Starting with the line containing "Click the Office device name heading" and going on through the line containing "Viewport: 1138px width, 1064px height.", return the lines of the data below exactly, and only those.
----- AVAILABLE RECORDS
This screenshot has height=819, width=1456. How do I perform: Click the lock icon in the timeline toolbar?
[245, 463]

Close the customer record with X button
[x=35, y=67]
----------
----- AVAILABLE RECORDS
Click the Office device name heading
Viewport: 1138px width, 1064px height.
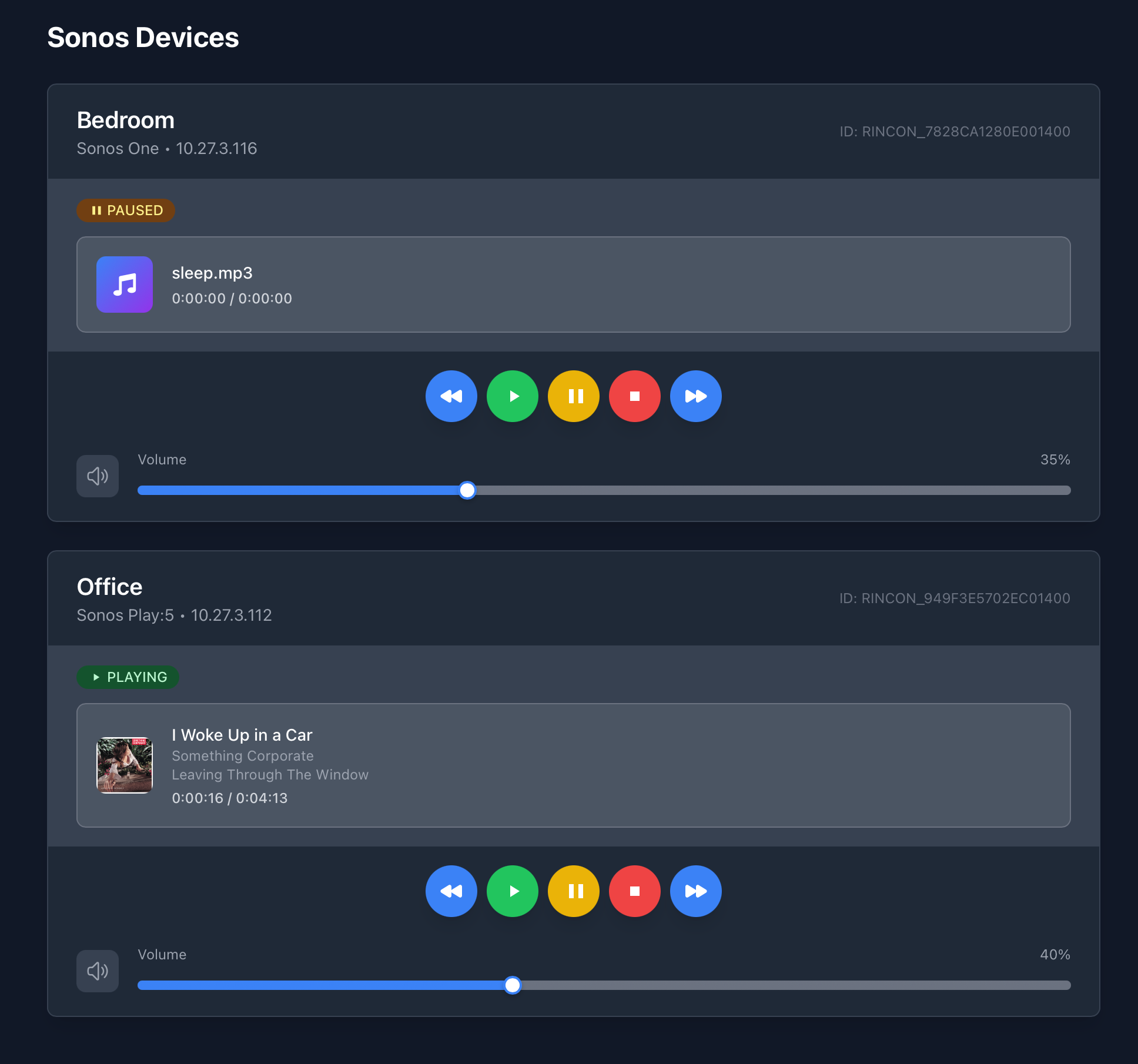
----------
----- AVAILABLE RECORDS
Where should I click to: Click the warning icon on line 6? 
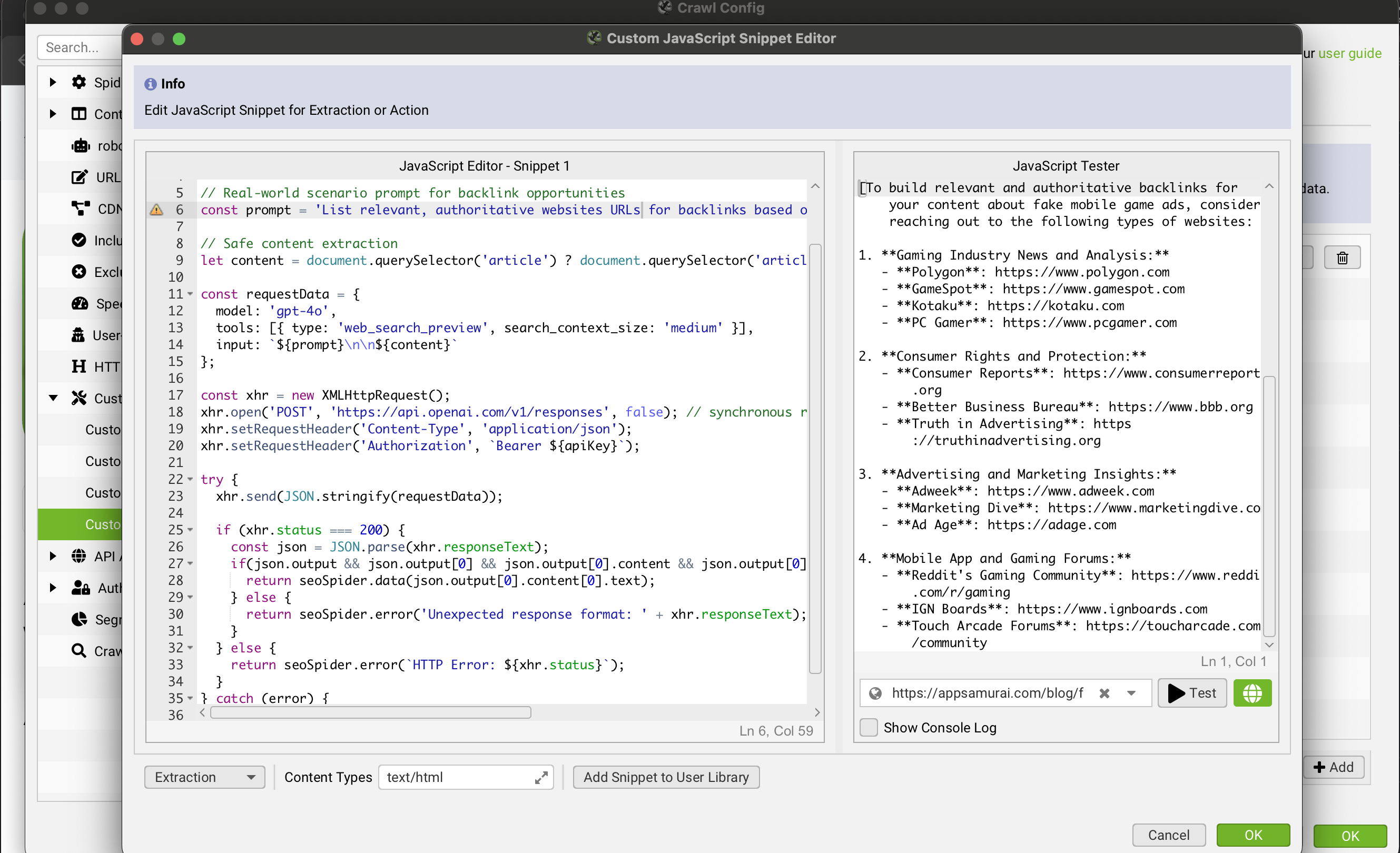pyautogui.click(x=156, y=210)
----------
• **ANSWER FOR THE TASK**:
Click the Office device name heading
Viewport: 1138px width, 1064px height.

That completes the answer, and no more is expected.